Queer Places:
Forest Lawn Memorial Park
Glendale, Los Angeles County, California, USA
Ross Alexander (born Alexander Ross Smith; July 27, 1907 – January 2, 1937) was an American stage and film actor. Ross, a closeted homosexual, became an acutely self-destructive young man whose career instability and domestic tragedy would take its toll. The tormented Ross ended his own life at age 29.
Alexander was born Alexander Ross Smith in Brooklyn, New York,[1] the son of Maud Adelle Cohen and Alexander Ross Smith.[2][3] His maternal great-grandfather Morris Cohen was a Polish Jewish immigrant. His father was a leather merchant. Alexander grew up in Rochester, New York, where his family moved soon after he was born. When he was 17, he went to New York City and studied acting at the Packard Theatrical Agency.[4]
Alexander began his acting career with the Henry Jewett Players in Boston, debuting in Enter Madame.[5] By 1926, he was regarded as a promising leading man with good looks and an easy and charming style and began appearing in more substantial roles. His Broadway credits include The Party's Over (1932), Honeymoon (1932), The Stork Is Dead (1932), After Tomorrow (1931), That's Gratitude (1930), Let Us Be Gay (1928), The Ladder (1926), and Enter Madame (1920).[6]
Alexander was signed to a film contract by Paramount Pictures, and his film debut in The Wiser Sex[7] (1932) was not a success,[citation needed] and so he returned to Broadway. In 1934, he was signed to another film contract, this time by Warner Bros. His bigger successes of the period were A Midsummer Night's Dream and Captain Blood (both 1935). In 1936, he starred in Hot Money. It was a defining role in his persona as a glamorous, well-dressed and dapper leading man, not in the usual Warner gangster mold of rough-hewn stars such as Edward G. Robinson or Paul Muni. Ready, Willing and Able, his final film, was released posthumously.

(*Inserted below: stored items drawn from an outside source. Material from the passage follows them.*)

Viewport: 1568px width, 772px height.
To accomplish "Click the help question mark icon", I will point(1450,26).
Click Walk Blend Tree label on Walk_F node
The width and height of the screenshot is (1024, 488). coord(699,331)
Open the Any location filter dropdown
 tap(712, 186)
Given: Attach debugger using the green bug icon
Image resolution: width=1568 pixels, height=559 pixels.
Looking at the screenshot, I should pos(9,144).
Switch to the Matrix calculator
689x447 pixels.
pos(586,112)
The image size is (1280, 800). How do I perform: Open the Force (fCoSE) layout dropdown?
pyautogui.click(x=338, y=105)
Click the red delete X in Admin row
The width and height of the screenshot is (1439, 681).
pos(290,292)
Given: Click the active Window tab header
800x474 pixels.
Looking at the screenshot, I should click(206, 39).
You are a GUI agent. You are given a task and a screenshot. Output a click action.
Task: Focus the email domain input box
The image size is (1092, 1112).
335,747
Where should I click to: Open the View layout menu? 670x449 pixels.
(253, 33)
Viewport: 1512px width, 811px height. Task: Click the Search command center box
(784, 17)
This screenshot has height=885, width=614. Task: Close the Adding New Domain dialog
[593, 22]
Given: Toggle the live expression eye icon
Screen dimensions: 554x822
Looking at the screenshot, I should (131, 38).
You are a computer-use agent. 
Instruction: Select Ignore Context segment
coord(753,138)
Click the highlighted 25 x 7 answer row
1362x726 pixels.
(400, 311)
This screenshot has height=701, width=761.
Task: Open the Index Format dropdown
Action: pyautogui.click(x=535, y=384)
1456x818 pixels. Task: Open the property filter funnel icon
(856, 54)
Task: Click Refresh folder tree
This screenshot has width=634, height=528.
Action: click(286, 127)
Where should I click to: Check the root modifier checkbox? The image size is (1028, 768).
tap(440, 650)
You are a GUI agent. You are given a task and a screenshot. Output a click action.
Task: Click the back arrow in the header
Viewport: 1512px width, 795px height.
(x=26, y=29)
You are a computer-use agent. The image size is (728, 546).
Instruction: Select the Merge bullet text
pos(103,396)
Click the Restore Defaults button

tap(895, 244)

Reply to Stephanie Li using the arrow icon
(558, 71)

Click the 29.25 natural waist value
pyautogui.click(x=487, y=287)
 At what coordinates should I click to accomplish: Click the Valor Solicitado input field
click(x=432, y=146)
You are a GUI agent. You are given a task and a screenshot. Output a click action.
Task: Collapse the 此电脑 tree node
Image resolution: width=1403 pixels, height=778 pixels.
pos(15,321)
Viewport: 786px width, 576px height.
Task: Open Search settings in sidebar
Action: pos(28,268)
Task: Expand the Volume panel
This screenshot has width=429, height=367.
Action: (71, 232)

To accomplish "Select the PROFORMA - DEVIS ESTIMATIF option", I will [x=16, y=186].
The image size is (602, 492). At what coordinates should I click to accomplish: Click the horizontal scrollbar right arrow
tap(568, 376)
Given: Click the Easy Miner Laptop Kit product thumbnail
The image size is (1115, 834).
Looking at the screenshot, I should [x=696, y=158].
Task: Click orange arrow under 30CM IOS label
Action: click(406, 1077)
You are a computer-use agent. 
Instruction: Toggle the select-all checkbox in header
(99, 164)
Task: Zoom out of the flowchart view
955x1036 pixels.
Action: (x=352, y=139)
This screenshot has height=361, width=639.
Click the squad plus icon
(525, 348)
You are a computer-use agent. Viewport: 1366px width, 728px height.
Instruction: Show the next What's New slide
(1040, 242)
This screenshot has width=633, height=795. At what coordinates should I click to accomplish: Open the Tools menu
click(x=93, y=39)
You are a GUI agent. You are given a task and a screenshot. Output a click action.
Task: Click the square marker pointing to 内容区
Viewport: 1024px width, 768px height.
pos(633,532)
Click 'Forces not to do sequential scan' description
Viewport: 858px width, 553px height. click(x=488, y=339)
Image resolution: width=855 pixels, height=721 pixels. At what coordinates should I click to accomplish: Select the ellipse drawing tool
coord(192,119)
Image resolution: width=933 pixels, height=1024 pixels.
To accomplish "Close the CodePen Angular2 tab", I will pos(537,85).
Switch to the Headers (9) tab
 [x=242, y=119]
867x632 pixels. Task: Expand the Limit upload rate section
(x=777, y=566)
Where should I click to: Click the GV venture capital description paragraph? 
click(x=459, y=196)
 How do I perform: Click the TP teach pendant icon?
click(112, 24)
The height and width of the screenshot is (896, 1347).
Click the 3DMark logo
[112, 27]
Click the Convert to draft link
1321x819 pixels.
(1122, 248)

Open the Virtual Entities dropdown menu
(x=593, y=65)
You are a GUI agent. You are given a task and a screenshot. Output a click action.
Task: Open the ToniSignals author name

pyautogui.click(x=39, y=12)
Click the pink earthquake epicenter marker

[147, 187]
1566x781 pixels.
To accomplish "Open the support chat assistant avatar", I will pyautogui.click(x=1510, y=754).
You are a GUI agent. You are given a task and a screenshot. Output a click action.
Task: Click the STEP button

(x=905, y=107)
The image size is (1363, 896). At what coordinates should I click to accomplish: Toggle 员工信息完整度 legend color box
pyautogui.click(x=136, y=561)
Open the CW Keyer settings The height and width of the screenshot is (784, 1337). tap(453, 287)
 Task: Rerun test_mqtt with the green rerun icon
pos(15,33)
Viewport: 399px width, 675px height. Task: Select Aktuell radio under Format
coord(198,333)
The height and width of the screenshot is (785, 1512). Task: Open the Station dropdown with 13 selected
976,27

Warners signed him to appear in its popular backstage Depression-era musicals and collegiate capers. Alexander's fresh look and carefree, slightly cynical demeanor made him an instant favorite and he soon began humming with popular second leads in such musicals as Flirtation Walk (1934). On the dramatic side he was chosen to play Demetrius in the all-star A Midsummer Night's Dream (1935), and in Errol Flynn's Capitan Blood (1935) he played Jeremy Pitt, Blood's friend and navigator. According to Flynn's biographer,. David Bret, and some other biographers, Flynn had an affair with supporting actor Ross Alexander during the filming of Captain Blood. Speculation about their possible relationship seems to be supported by the tenderness and intensity of their onscreen performances. Adding to the script, Flynn constantly refers to Alexander as "dear" and "darling." Intentionally or not, some of the scenes by Flynn and Alexander have a homoerotic aura: for example, Flynn's massage of Alexander's leg, interrupted by the question "What's going on between you two?," as Lionel Atwill enters the set. Trouble started brewing, however, behind the scenes. Ross was being perceived by Warners as a second-ranked Dick Powell. As the studio began featuring him in Powell's castoffs and other uninspiring B-grade movies, they decided it was too taxing to both groom him for matinée idol status and conceal his homosexuality at the same time.
Alexander married actress Aleta Freel on February 28, 1934, in East Orange, New Jersey.[4] Freel committed suicide on December 7, 1935, shooting herself in the head with a .22 rifle.[8] On September 17, 1936, Alexander married actress Anne Nagel,[9] with whom he had appeared in the films China Clipper and Here Comes Carter (both 1936).
On January 2, 1937, three months after marrying Nagel, with his professional and personal life in disarray and deeply in debt, Alexander shot himself in the head in the barn behind his home. Although it has been reported that Alexander used the same gun with which his first wife Aleta Freel shot herself[10] he shot himself with a .22 pistol (not a rifle) but the death was otherwise parallel. He is buried in lot 292 of the Sunrise Slope section of Forest Lawn Cemetery in Glendale, California.[11]